_Text and item location entries_
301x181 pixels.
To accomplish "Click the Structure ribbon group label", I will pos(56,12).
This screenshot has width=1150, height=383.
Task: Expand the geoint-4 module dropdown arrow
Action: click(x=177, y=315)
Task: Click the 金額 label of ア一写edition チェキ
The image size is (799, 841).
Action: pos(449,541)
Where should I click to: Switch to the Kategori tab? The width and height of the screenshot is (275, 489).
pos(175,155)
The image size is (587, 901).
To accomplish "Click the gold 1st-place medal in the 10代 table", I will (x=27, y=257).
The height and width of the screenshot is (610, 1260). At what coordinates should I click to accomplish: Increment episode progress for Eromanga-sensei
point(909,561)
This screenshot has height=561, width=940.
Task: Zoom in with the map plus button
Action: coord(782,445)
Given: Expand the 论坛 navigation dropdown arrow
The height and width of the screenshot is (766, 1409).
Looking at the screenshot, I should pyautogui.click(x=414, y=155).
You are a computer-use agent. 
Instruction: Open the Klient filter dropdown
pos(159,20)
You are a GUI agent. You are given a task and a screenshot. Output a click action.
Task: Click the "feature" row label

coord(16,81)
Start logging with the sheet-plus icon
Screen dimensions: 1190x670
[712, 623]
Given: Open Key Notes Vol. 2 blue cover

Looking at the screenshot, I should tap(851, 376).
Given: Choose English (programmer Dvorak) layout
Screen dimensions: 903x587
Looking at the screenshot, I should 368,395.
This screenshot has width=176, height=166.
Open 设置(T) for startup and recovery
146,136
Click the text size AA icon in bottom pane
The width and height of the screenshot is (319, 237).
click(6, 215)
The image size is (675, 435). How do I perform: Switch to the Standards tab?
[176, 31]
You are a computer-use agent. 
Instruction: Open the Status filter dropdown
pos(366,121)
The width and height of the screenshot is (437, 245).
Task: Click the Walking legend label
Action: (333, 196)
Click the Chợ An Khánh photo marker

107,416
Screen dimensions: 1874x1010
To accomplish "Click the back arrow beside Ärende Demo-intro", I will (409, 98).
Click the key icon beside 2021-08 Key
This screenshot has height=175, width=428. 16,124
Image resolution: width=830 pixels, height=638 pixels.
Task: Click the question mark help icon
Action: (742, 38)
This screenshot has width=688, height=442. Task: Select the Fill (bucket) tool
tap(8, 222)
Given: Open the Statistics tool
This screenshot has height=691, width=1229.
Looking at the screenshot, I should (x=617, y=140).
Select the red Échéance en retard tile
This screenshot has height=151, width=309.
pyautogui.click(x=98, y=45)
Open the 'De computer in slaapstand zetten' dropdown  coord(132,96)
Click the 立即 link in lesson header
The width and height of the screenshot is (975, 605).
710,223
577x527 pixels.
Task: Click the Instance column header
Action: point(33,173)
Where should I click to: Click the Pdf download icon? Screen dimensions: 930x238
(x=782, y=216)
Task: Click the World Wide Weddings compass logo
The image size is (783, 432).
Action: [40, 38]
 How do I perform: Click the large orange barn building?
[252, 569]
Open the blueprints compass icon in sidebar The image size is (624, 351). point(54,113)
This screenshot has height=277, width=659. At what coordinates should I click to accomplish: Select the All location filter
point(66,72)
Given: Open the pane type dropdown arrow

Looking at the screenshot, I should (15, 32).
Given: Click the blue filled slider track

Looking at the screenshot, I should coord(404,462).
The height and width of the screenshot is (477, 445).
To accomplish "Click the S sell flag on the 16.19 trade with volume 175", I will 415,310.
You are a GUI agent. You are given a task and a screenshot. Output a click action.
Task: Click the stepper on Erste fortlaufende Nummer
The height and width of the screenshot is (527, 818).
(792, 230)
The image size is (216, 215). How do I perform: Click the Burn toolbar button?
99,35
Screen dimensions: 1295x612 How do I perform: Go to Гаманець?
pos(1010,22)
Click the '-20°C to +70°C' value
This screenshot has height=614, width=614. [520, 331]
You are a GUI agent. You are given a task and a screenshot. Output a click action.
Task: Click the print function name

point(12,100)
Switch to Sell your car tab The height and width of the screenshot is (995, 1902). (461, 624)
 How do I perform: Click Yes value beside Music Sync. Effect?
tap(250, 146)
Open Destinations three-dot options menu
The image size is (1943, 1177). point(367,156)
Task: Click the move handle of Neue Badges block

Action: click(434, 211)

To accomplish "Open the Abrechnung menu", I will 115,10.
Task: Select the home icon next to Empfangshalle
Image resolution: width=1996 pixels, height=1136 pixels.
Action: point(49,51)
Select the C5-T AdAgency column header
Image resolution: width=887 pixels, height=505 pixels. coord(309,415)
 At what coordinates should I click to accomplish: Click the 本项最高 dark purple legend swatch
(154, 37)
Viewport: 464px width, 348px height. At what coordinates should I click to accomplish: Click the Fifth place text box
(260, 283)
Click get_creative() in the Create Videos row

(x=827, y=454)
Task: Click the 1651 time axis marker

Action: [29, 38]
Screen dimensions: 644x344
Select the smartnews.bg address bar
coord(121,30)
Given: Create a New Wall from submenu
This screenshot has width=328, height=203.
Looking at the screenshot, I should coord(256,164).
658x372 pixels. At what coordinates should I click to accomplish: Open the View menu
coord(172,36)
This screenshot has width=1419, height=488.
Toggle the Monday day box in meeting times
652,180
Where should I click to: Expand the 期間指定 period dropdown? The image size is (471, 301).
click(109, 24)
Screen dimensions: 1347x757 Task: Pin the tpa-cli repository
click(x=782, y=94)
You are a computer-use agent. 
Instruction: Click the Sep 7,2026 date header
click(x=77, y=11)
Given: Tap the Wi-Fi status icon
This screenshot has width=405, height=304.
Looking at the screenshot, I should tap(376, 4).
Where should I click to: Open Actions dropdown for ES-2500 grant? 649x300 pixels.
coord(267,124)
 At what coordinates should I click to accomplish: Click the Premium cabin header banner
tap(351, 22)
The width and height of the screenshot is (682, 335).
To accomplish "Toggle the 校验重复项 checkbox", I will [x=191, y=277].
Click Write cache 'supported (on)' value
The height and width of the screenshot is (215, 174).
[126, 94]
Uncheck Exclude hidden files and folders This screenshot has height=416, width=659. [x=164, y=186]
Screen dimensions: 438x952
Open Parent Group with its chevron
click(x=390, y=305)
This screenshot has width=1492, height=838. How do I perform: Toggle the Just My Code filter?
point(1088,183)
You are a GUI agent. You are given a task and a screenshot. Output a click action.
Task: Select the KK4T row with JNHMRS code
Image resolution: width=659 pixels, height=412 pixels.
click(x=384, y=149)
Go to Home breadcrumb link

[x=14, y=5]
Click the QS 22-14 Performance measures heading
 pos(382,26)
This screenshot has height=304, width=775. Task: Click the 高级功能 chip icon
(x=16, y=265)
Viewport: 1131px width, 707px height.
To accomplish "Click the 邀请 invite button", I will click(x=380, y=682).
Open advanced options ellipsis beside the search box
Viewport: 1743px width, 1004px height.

_Work to be completed_
Please put every line of the material above into a Markdown table with the columns "No." and "Line", numbering the rows in order and leaving out blank lines.

_Written response_
| No. | Line |
|---|---|
| 1 | 301x181 pixels. |
| 2 | To accomplish "Click the Structure ribbon group label", I will pos(56,12). |
| 3 | This screenshot has width=1150, height=383. |
| 4 | Task: Expand the geoint-4 module dropdown arrow |
| 5 | Action: click(x=177, y=315) |
| 6 | Task: Click the 金額 label of ア一写edition チェキ |
| 7 | The image size is (799, 841). |
| 8 | Action: pos(449,541) |
| 9 | Where should I click to: Switch to the Kategori tab? The width and height of the screenshot is (275, 489). |
| 10 | pos(175,155) |
| 11 | The image size is (587, 901). |
| 12 | To accomplish "Click the gold 1st-place medal in the 10代 table", I will (x=27, y=257). |
| 13 | The height and width of the screenshot is (610, 1260). At what coordinates should I click to accomplish: Increment episode progress for Eromanga-sensei |
| 14 | point(909,561) |
| 15 | This screenshot has height=561, width=940. |
| 16 | Task: Zoom in with the map plus button |
| 17 | Action: coord(782,445) |
| 18 | Given: Expand the 论坛 navigation dropdown arrow |
| 19 | The height and width of the screenshot is (766, 1409). |
| 20 | Looking at the screenshot, I should pyautogui.click(x=414, y=155). |
| 21 | You are a computer-use agent.  |
| 22 | Instruction: Open the Klient filter dropdown |
| 23 | pos(159,20) |
| 24 | You are a GUI agent. You are given a task and a screenshot. Output a click action. |
| 25 | Task: Click the "feature" row label |
| 26 | coord(16,81) |
| 27 | Start logging with the sheet-plus icon |
| 28 | Screen dimensions: 1190x670 |
| 29 | [712, 623] |
| 30 | Given: Open Key Notes Vol. 2 blue cover |
| 31 | Looking at the screenshot, I should tap(851, 376). |
| 32 | Given: Choose English (programmer Dvorak) layout |
| 33 | Screen dimensions: 903x587 |
| 34 | Looking at the screenshot, I should 368,395. |
| 35 | This screenshot has width=176, height=166. |
| 36 | Open 设置(T) for startup and recovery |
| 37 | 146,136 |
| 38 | Click the text size AA icon in bottom pane |
| 39 | The width and height of the screenshot is (319, 237). |
| 40 | click(6, 215) |
| 41 | The image size is (675, 435). How do I perform: Switch to the Standards tab? |
| 42 | [176, 31] |
| 43 | You are a computer-use agent.  |
| 44 | Instruction: Open the Status filter dropdown |
| 45 | pos(366,121) |
| 46 | The width and height of the screenshot is (437, 245). |
| 47 | Task: Click the Walking legend label |
| 48 | Action: (333, 196) |
| 49 | Click the Chợ An Khánh photo marker |
| 50 | 107,416 |
| 51 | Screen dimensions: 1874x1010 |
| 52 | To accomplish "Click the back arrow beside Ärende Demo-intro", I will (409, 98). |
| 53 | Click the key icon beside 2021-08 Key |
| 54 | This screenshot has height=175, width=428. 16,124 |
| 55 | Image resolution: width=830 pixels, height=638 pixels. |
| 56 | Task: Click the question mark help icon |
| 57 | Action: (742, 38) |
| 58 | This screenshot has width=688, height=442. Task: Select the Fill (bucket) tool |
| 59 | tap(8, 222) |
| 60 | Given: Open the Statistics tool |
| 61 | This screenshot has height=691, width=1229. |
| 62 | Looking at the screenshot, I should (x=617, y=140). |
| 63 | Select the red Échéance en retard tile |
| 64 | This screenshot has height=151, width=309. |
| 65 | pyautogui.click(x=98, y=45) |
| 66 | Open the 'De computer in slaapstand zetten' dropdown  coord(132,96) |
| 67 | Click the 立即 link in lesson header |
| 68 | The width and height of the screenshot is (975, 605). |
| 69 | 710,223 |
| 70 | 577x527 pixels. |
| 71 | Task: Click the Instance column header |
| 72 | Action: point(33,173) |
| 73 | Where should I click to: Click the Pdf download icon? Screen dimensions: 930x238 |
| 74 | (x=782, y=216) |
| 75 | Task: Click the World Wide Weddings compass logo |
| 76 | The image size is (783, 432). |
| 77 | Action: [40, 38] |
| 78 |  How do I perform: Click the large orange barn building? |
| 79 | [252, 569] |
| 80 | Open the blueprints compass icon in sidebar The image size is (624, 351). point(54,113) |
| 81 | This screenshot has height=277, width=659. At what coordinates should I click to accomplish: Select the All location filter |
| 82 | point(66,72) |
| 83 | Given: Open the pane type dropdown arrow |
| 84 | Looking at the screenshot, I should (15, 32). |
| 85 | Given: Click the blue filled slider track |
| 86 | Looking at the screenshot, I should coord(404,462). |
| 87 | The height and width of the screenshot is (477, 445). |
| 88 | To accomplish "Click the S sell flag on the 16.19 trade with volume 175", I will 415,310. |
| 89 | You are a GUI agent. You are given a task and a screenshot. Output a click action. |
| 90 | Task: Click the stepper on Erste fortlaufende Nummer |
| 91 | The height and width of the screenshot is (527, 818). |
| 92 | (792, 230) |
| 93 | The image size is (216, 215). How do I perform: Click the Burn toolbar button? |
| 94 | 99,35 |
| 95 | Screen dimensions: 1295x612 How do I perform: Go to Гаманець? |
| 96 | pos(1010,22) |
| 97 | Click the '-20°C to +70°C' value |
| 98 | This screenshot has height=614, width=614. [520, 331] |
| 99 | You are a GUI agent. You are given a task and a screenshot. Output a click action. |
| 100 | Task: Click the print function name |
| 101 | point(12,100) |
| 102 | Switch to Sell your car tab The height and width of the screenshot is (995, 1902). (461, 624) |
| 103 |  How do I perform: Click Yes value beside Music Sync. Effect? |
| 104 | tap(250, 146) |
| 105 | Open Destinations three-dot options menu |
| 106 | The image size is (1943, 1177). point(367,156) |
| 107 | Task: Click the move handle of Neue Badges block |
| 108 | Action: click(434, 211) |
| 109 | To accomplish "Open the Abrechnung menu", I will 115,10. |
| 110 | Task: Select the home icon next to Empfangshalle |
| 111 | Image resolution: width=1996 pixels, height=1136 pixels. |
| 112 | Action: point(49,51) |
| 113 | Select the C5-T AdAgency column header |
| 114 | Image resolution: width=887 pixels, height=505 pixels. coord(309,415) |
| 115 |  At what coordinates should I click to accomplish: Click the 本项最高 dark purple legend swatch |
| 116 | (154, 37) |
| 117 | Viewport: 464px width, 348px height. At what coordinates should I click to accomplish: Click the Fifth place text box |
| 118 | (260, 283) |
| 119 | Click get_creative() in the Create Videos row |
| 120 | (x=827, y=454) |
| 121 | Task: Click the 1651 time axis marker |
| 122 | Action: [29, 38] |
| 123 | Screen dimensions: 644x344 |
| 124 | Select the smartnews.bg address bar |
| 125 | coord(121,30) |
| 126 | Given: Create a New Wall from submenu |
| 127 | This screenshot has width=328, height=203. |
| 128 | Looking at the screenshot, I should coord(256,164). |
| 129 | 658x372 pixels. At what coordinates should I click to accomplish: Open the View menu |
| 130 | coord(172,36) |
| 131 | This screenshot has width=1419, height=488. |
| 132 | Toggle the Monday day box in meeting times |
| 133 | 652,180 |
| 134 | Where should I click to: Expand the 期間指定 period dropdown? The image size is (471, 301). |
| 135 | click(109, 24) |
| 136 | Screen dimensions: 1347x757 Task: Pin the tpa-cli repository |
| 137 | click(x=782, y=94) |
| 138 | You are a computer-use agent.  |
| 139 | Instruction: Click the Sep 7,2026 date header |
| 140 | click(x=77, y=11) |
| 141 | Given: Tap the Wi-Fi status icon |
| 142 | This screenshot has width=405, height=304. |
| 143 | Looking at the screenshot, I should tap(376, 4). |
| 144 | Where should I click to: Open Actions dropdown for ES-2500 grant? 649x300 pixels. |
| 145 | coord(267,124) |
| 146 |  At what coordinates should I click to accomplish: Click the Premium cabin header banner |
| 147 | tap(351, 22) |
| 148 | The width and height of the screenshot is (682, 335). |
| 149 | To accomplish "Toggle the 校验重复项 checkbox", I will [x=191, y=277]. |
| 150 | Click Write cache 'supported (on)' value |
| 151 | The height and width of the screenshot is (215, 174). |
| 152 | [126, 94] |
| 153 | Uncheck Exclude hidden files and folders This screenshot has height=416, width=659. [x=164, y=186] |
| 154 | Screen dimensions: 438x952 |
| 155 | Open Parent Group with its chevron |
| 156 | click(x=390, y=305) |
| 157 | This screenshot has width=1492, height=838. How do I perform: Toggle the Just My Code filter? |
| 158 | point(1088,183) |
| 159 | You are a GUI agent. You are given a task and a screenshot. Output a click action. |
| 160 | Task: Select the KK4T row with JNHMRS code |
| 161 | Image resolution: width=659 pixels, height=412 pixels. |
| 162 | click(x=384, y=149) |
| 163 | Go to Home breadcrumb link |
| 164 | [x=14, y=5] |
| 165 | Click the QS 22-14 Performance measures heading |
| 166 |  pos(382,26) |
| 167 | This screenshot has height=304, width=775. Task: Click the 高级功能 chip icon |
| 168 | (x=16, y=265) |
| 169 | Viewport: 1131px width, 707px height. |
| 170 | To accomplish "Click the 邀请 invite button", I will click(x=380, y=682). |
| 171 | Open advanced options ellipsis beside the search box |
| 172 | Viewport: 1743px width, 1004px height. |